* [Study questions]:
A. In the cancer awareness report, restate the paragraph that begins "As we are all aware, some of these gaps include" as a short list, keeping its main facts.
B. Extend the cancer awareness report by writing what comes after its final paragraph.

* [Source passage]:

===============

The President, Nigerian Army Officers’ Wives Association (NAOWA), Mrs Maria Lagbaja, has called on the government and stakeholders to increase awareness on the prevention, detection, and treatment of cancer diseases.

Lagbaja made the call at the NAOWA Cancer Awareness Summit, in commemoration of the Year 2024 World Cancer Day, on Monday in Abuja.

She said the awareness would help to reduce illness and death caused by cancer, adding that it would provide opportunity to end unnecessary suffering from the disease.

According to her, this call to action is a testament to the devastating global effect of cancer, and the need to bridge the gap in cancer management, in order to prevent further deaths and disabilities.

“Therefore, as we commemorate this very important global event today, our purpose is to raise awareness, advocate for quality healthcare access, and celebrate the major successes made in combating this disease.

“The theme for this year’s World Cancer Day which is “Close the Care Gap” is very apt, and highlights major gaps concerning the care for Cancer patients around the globe.

“As we are all aware, some of these gaps include limited access to quality healthcare facilities, financial restrictions faced by patients, and the limited awareness regarding the disease.

“Without any doubt, the lack of awareness most especially, has serious consequences, as it prevents many people from seeking early diagnosis and prompt treatment,” she said.

Lagbaja said the summit was organised as part of NAOWA’s corporate social responsibility, to raise awareness, and contribute to the efforts of other international and local organisations.

===============

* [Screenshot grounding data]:

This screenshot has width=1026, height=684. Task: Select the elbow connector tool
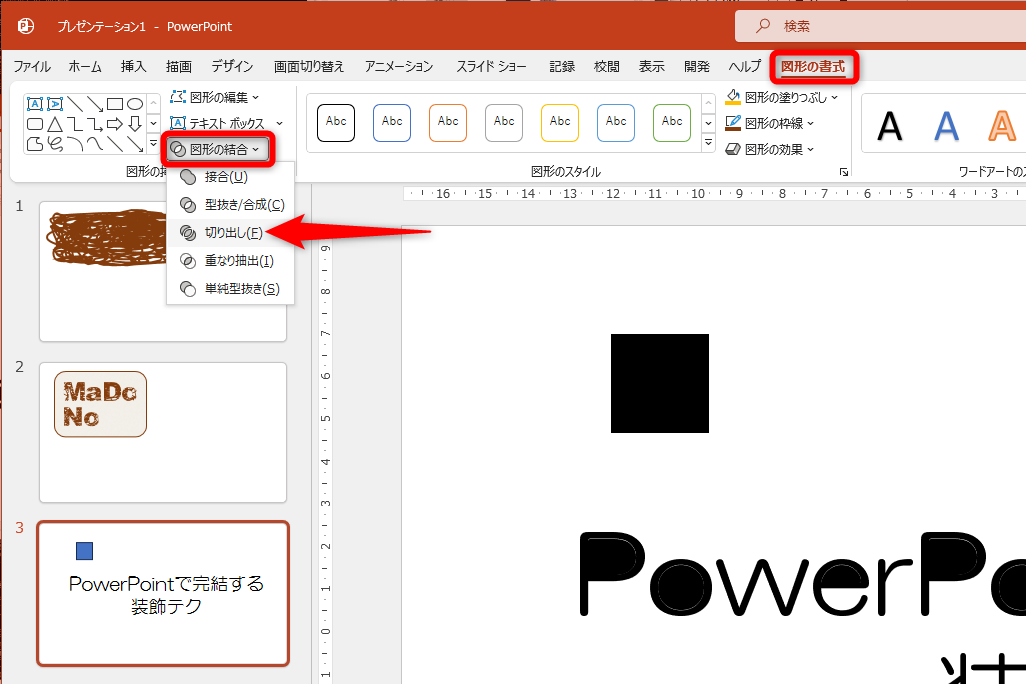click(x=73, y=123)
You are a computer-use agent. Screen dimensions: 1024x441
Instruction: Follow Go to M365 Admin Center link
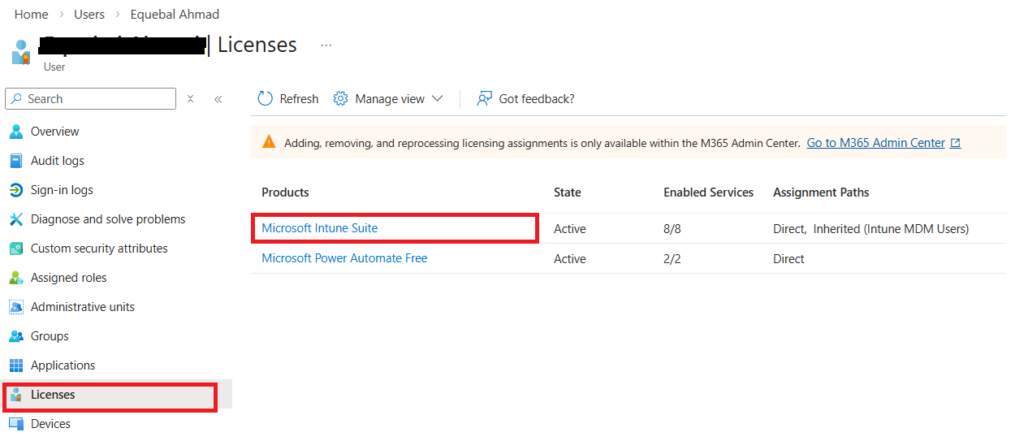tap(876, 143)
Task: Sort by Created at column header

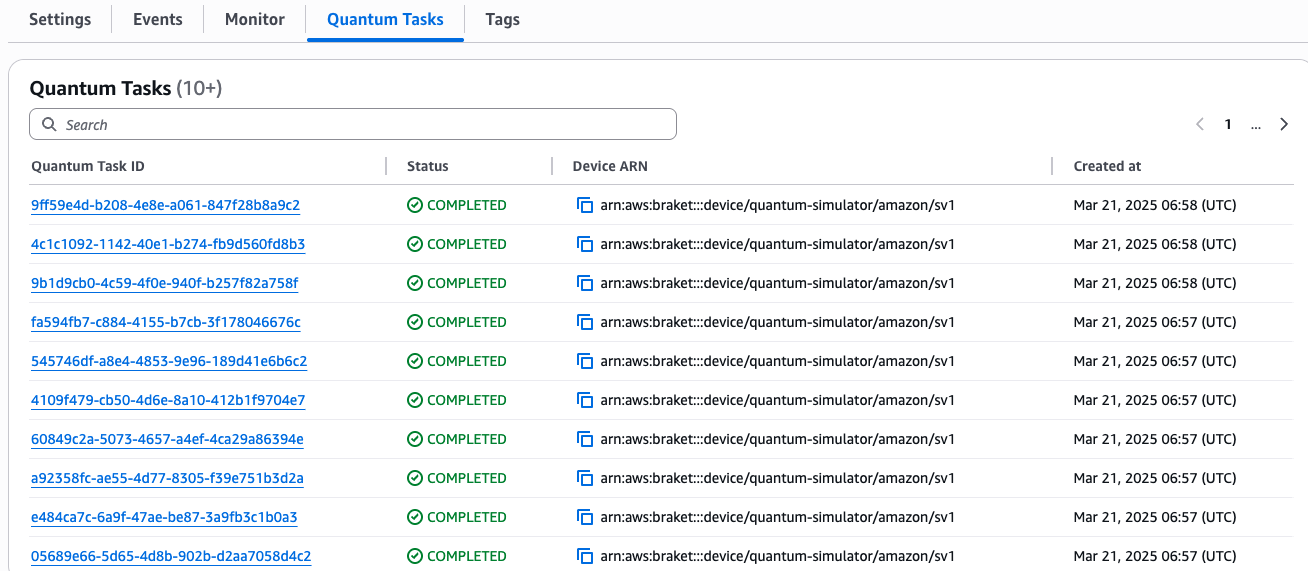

===============

* [Exercise responses]:
A.
Gaps in cancer care include:
- limited access to quality healthcare facilities
- financial restrictions faced by patients
- limited awareness about the disease

B.
The efforts, according to her, are aimed at ensuring that everyone, regardless of background and financial status, is equipped with the necessary knowledge on early diagnosis of Cancer, and also the relevant forums to seek for proper guidance and prompt medical attention.

“As we commemorate this event, let us remember that our collective efforts have the power to make a difference.

“By spreading awareness, advocating for regular screenings, and supporting those affected by cancer, we can contribute to a future where this disease no longer claims lives,” she added.

Chief of Administration (Army), Maj.-Gen. Jimmy Akpor, said the event had raised awareness and ignited hope for a cancer free nation, adding that Nigeria remained a major contributor to the overall cancer burden on the African continent.

Akpor said that the burden of cancer in Nigeria, and by extension among Nigerian army personnel and families was huge.

He commended the medical experts for educating and reassuring the people that cancers were preventable, detectable, controllable and curable, adding that the awareness would help to close the gap.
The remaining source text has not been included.